» Supplied material

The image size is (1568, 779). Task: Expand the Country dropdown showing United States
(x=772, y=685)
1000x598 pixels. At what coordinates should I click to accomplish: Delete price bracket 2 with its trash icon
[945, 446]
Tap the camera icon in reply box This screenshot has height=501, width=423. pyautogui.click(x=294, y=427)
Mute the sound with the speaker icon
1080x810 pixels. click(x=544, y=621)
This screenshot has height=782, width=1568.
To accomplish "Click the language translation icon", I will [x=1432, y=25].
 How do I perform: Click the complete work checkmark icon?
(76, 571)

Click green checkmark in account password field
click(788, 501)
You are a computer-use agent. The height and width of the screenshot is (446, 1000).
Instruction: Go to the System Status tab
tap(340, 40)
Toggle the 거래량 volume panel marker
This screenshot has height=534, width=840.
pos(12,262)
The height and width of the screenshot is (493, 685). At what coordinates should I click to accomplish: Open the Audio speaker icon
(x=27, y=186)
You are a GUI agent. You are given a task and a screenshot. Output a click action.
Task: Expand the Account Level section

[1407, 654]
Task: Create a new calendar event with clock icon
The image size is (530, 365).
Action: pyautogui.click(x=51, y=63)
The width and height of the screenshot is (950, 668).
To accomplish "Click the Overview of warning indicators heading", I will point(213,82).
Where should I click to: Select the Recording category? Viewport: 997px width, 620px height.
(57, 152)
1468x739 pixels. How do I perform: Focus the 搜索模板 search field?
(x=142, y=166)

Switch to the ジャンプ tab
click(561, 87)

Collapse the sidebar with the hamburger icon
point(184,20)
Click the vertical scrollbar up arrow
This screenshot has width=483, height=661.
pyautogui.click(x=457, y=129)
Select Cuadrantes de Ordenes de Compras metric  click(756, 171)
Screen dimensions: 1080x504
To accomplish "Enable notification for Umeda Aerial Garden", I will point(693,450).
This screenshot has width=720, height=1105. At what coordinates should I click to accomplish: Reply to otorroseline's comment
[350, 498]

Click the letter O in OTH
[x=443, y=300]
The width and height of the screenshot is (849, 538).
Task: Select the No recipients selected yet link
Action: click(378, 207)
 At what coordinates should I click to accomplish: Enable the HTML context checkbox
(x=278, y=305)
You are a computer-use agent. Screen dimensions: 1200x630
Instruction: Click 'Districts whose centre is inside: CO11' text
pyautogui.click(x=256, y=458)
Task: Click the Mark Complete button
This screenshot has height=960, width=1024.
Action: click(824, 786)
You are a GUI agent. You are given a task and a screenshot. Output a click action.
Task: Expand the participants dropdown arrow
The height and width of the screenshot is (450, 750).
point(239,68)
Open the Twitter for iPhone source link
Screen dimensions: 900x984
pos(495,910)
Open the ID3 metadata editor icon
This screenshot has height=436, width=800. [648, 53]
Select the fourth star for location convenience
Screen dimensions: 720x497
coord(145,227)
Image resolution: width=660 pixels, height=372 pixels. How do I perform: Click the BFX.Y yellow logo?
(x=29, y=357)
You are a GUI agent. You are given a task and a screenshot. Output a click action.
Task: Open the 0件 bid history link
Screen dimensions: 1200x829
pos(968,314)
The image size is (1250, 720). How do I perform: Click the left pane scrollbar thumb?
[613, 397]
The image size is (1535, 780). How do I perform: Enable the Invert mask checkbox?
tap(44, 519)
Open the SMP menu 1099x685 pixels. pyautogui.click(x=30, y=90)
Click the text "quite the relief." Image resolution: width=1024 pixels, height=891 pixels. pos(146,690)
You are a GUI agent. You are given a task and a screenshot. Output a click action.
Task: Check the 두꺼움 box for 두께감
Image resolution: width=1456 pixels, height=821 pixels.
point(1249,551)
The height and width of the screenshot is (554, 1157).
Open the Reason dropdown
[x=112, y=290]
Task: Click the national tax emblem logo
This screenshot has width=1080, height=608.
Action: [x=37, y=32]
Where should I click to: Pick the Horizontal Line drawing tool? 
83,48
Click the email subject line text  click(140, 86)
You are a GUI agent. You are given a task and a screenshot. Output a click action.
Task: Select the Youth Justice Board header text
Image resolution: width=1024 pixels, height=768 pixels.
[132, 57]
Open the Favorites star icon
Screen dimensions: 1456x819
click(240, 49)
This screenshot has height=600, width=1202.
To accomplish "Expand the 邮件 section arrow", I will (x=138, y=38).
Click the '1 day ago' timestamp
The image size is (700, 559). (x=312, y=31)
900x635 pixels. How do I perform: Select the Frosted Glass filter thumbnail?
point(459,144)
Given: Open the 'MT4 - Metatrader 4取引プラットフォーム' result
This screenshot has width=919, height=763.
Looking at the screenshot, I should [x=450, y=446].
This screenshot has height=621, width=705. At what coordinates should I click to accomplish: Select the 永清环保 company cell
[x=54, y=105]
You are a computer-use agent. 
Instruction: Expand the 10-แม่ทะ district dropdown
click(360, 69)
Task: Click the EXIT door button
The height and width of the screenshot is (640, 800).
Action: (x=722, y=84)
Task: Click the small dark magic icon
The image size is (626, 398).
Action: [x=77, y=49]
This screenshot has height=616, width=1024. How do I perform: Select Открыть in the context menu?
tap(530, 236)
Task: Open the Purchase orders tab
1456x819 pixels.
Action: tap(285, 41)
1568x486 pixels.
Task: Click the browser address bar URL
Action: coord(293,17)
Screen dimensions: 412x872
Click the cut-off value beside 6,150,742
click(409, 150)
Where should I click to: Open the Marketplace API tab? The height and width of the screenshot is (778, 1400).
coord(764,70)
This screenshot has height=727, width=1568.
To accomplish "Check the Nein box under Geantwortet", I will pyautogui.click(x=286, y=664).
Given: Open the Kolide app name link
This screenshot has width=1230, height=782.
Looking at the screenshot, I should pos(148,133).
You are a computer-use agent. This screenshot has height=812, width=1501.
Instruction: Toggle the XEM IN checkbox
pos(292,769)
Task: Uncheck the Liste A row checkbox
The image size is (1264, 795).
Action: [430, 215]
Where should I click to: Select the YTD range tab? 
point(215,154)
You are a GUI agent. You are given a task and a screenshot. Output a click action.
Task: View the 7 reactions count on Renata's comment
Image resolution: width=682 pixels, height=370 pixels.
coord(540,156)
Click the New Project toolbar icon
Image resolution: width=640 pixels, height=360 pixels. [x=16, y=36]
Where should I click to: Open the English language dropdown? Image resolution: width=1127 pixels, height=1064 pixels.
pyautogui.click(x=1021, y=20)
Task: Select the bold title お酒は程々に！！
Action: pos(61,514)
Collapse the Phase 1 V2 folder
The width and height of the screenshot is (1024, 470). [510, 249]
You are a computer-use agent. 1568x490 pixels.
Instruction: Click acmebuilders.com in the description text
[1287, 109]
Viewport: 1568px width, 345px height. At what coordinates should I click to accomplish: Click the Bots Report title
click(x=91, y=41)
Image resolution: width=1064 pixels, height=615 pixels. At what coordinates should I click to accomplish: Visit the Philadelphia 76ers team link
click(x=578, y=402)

» Work request
Each line from the one that contains "Task: Uncheck the Liste A row checkbox" through the end of the records must be repeated exactly. No other line belongs in the answer.

» Solution
Task: Uncheck the Liste A row checkbox
The image size is (1264, 795).
Action: [430, 215]
Where should I click to: Select the YTD range tab? 
point(215,154)
You are a GUI agent. You are given a task and a screenshot. Output a click action.
Task: View the 7 reactions count on Renata's comment
Image resolution: width=682 pixels, height=370 pixels.
coord(540,156)
Click the New Project toolbar icon
Image resolution: width=640 pixels, height=360 pixels. [x=16, y=36]
Where should I click to: Open the English language dropdown? Image resolution: width=1127 pixels, height=1064 pixels.
pyautogui.click(x=1021, y=20)
Task: Select the bold title お酒は程々に！！
Action: pos(61,514)
Collapse the Phase 1 V2 folder
The width and height of the screenshot is (1024, 470). [510, 249]
You are a computer-use agent. 1568x490 pixels.
Instruction: Click acmebuilders.com in the description text
[1287, 109]
Viewport: 1568px width, 345px height. At what coordinates should I click to accomplish: Click the Bots Report title
click(x=91, y=41)
Image resolution: width=1064 pixels, height=615 pixels. At what coordinates should I click to accomplish: Visit the Philadelphia 76ers team link
click(x=578, y=402)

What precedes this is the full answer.